House Bill 2117 regulates how facilities caring for people with developmental disabilities can use electronic devices, including video cameras, to monitor common areas.
Safety at such facilities became a hot topic after an incapacitated woman at a Hacienda HealthCare center in Phoenix gave birth in late December after being raped.
Nathan Sutherland, a former nurse at the facility who had been one of the woman’s caregivers, was arrested in January and charged with sexual assault and abuse of a vulnerable adult after authorities said his DNA matched that of the baby. He pleaded not guilty in February.
Under the new law, which passed both houses without opposition, service providers of group homes and intermediate care facilities with monitoring devices must establish policies on their use and submit them to Department of Economic Security.

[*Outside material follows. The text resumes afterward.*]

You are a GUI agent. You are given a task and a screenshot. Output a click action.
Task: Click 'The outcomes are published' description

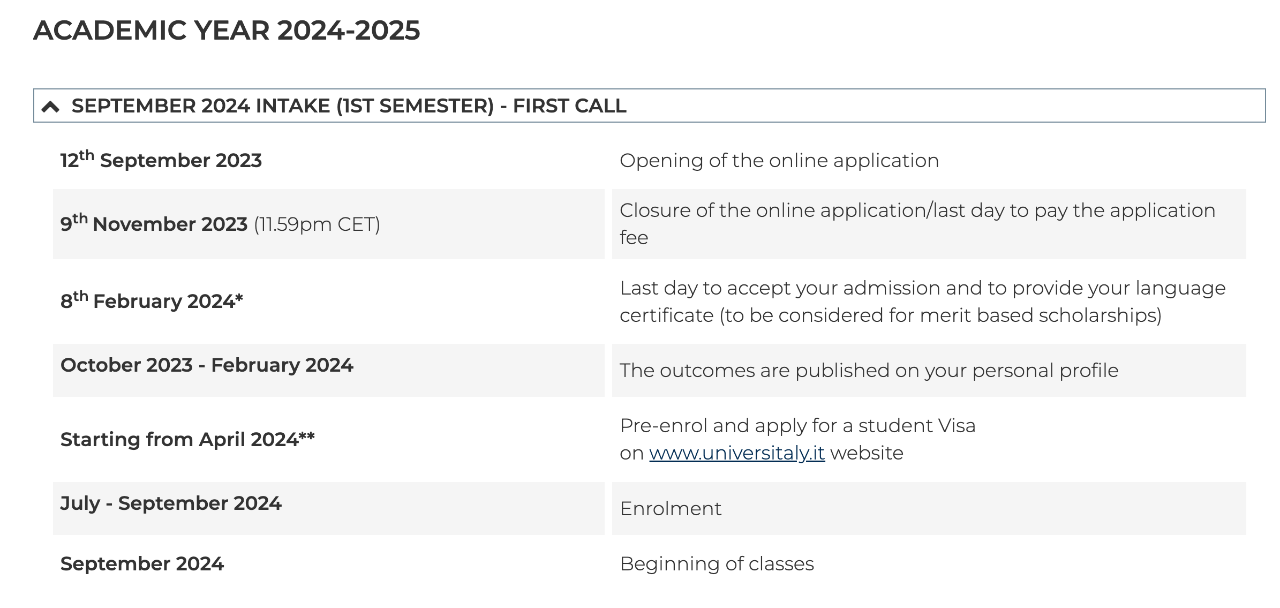(x=869, y=371)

The policies must include public disclosure about the devices and rules about how video is maintained and retained, who may access the video, how confidentiality and privacy will be protected and how often the video will be monitored or reviewed.
Rep. Nancy Barto, who sponsored the bill, told KTAR News 92.3 FM that the Hacienda HealthCare case showed why this kind of legislation was necessary.
“I was working on this issue last year, in fact, before everything broke in terms of the news about Hacienda and the horrible things that were going on there,” she said after the bill was signed.
Barto said she’d learned that cameras were at times being installed at the request of families, but there was no legal guidance on how to do so.
“Since there were no real rules, there was no real accountability for how it’s done,” she said.
KTAR News 92.3 FM’s Griselda Zetino contributed to this report.